▶ Text excerpt:
BEGIN
Well, if fandom_wank's vitriol could kill, I'd be dead a dozen times over. Clearly, I'm still here, alive and kicking. But I think your two examples are of two different experiences.

If I post in my LJ, "OMG, Kita sucks because she writes Connor, who is a lame and boring character that only morons would write about!!!" and you respond in yours, "Sarah T. is a fucking bitch who wouldn't know a good character if he came in her face," then what you have is a personal dispute. Obviously, some people will take sides. Some won't. Eventually one or both of us will get tired and/or realize we're involved in a degrading personal squabble and move on. It's an individual dispute, carried out at an individual level, and both of us are stuck with the obvious responsibility of having chosen to be nasty to a fellow-fan for personal reasons.

But when such posts get posted to fandom_wank, there is an implicit claim that one or both participants have violated some pan-fannish norm and therefore are deserving of widespread personal insults, even by people who otherwise wouldn't be involved. However bad the original unpleasantness may have been, it amplifies it, and the group frenzy tends to license people to engage in attacks that they probably would not if they were on their own, or merely taking a side in a personal dispute (I'm guessing that in whatever flamewars you've been in, you *probably* haven't been accused of inappropriate sexual involvement with your kids). Since many of the people participating *aren't* part of the community, they don't have the personal ties or the sense that the community itself is probably better off if the fight is allowed to die down that might help put out the flames. So, yes, for many people, the experience of being accused of "wankiness"--which can involve hundreds of random people sitting in judgment, not merely of whether you said something you shouldn't have to a fellow-fan, but whether you've sinned somehow against your whole fandom, or maybe even fandom as a whole, and feeling comfortable after that judgment in being quite personally nasty themselves--is a lot worse than even a personal disagreement with a fellow-fan.
END
▶ Raw records:
BEGIN
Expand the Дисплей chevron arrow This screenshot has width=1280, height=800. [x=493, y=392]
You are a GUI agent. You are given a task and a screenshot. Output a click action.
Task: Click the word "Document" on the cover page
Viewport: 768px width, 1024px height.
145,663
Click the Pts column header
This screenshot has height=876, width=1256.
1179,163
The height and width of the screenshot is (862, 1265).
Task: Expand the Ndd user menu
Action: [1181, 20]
END
▶ Goals:
- A) In the fandom_wank comment, which character does the sample post blame Kita for writing?
- B) Transcribe the passage of the fandom_wank comment that opens with the words containing "If I post in" and closes with "for personal reasons.".
You can set the rows aside; they play no part here.

▶ Task-by-task results:
- A) Connor

- B)
If I post in my LJ, "OMG, Kita sucks because she writes Connor, who is a lame and boring character that only morons would write about!!!" and you respond in yours, "Sarah T. is a fucking bitch who wouldn't know a good character if he came in her face," then what you have is a personal dispute. Obviously, some people will take sides. Some won't. Eventually one or both of us will get tired and/or realize we're involved in a degrading personal squabble and move on. It's an individual dispute, carried out at an individual level, and both of us are stuck with the obvious responsibility of having chosen to be nasty to a fellow-fan for personal reasons.